Brief: The reply should contain all the data below, repeated exactly, and none of the images.
**** Listed records
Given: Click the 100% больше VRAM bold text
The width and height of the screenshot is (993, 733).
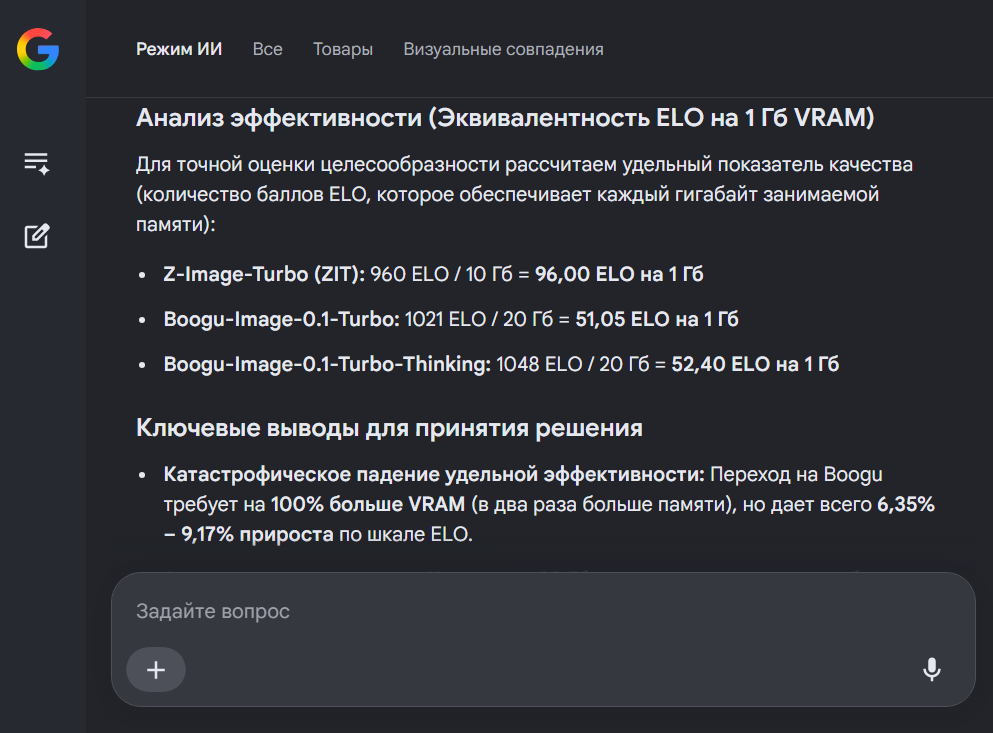Looking at the screenshot, I should [368, 504].
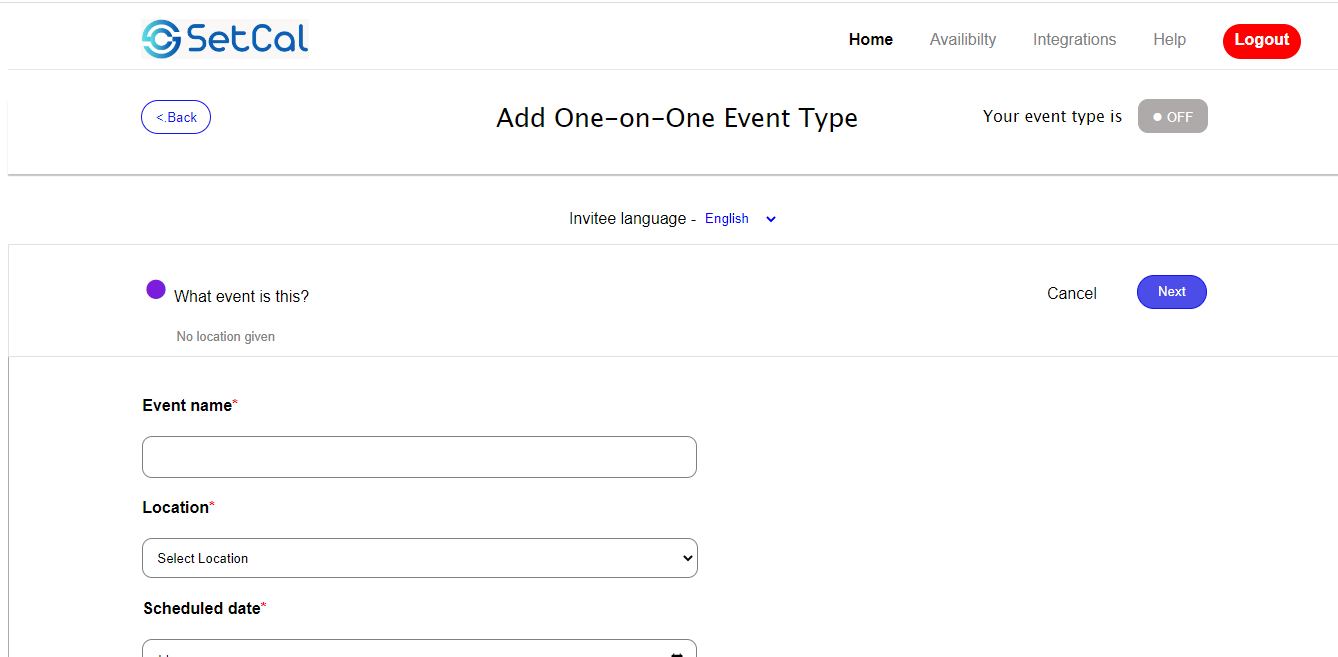Image resolution: width=1338 pixels, height=657 pixels.
Task: Click inside the Event name field
Action: [x=419, y=456]
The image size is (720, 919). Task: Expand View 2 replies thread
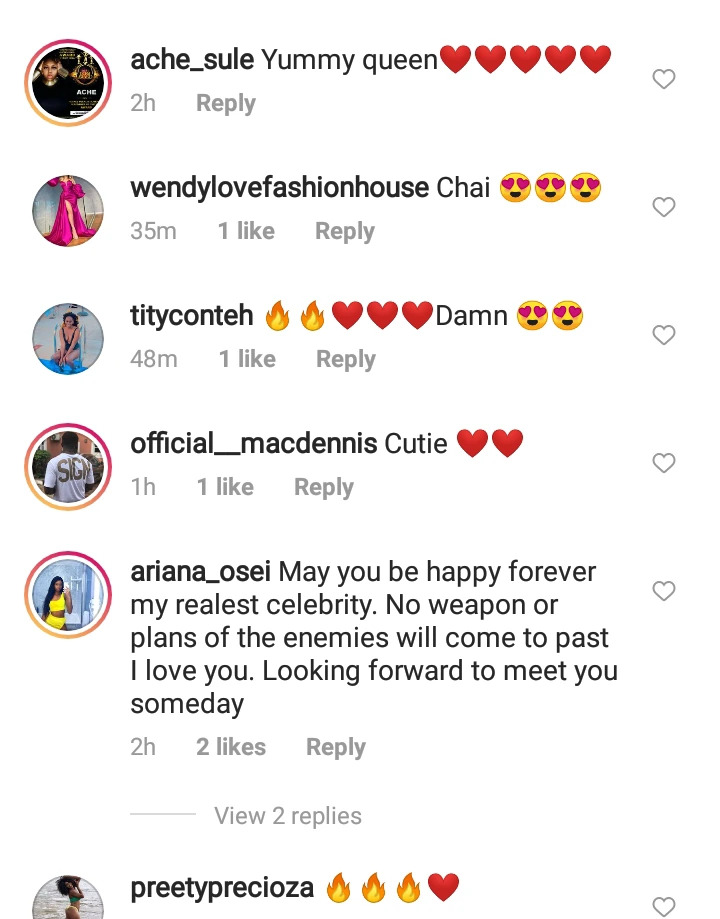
********
Exercise response:
Given: Click the 100% больше VRAM bold text
The width and height of the screenshot is (993, 733).
Looking at the screenshot, I should [368, 504].
Image resolution: width=1338 pixels, height=657 pixels.
Task: Click inside the Event name field
Action: [x=419, y=456]
The image size is (720, 919). Task: Expand View 2 replies thread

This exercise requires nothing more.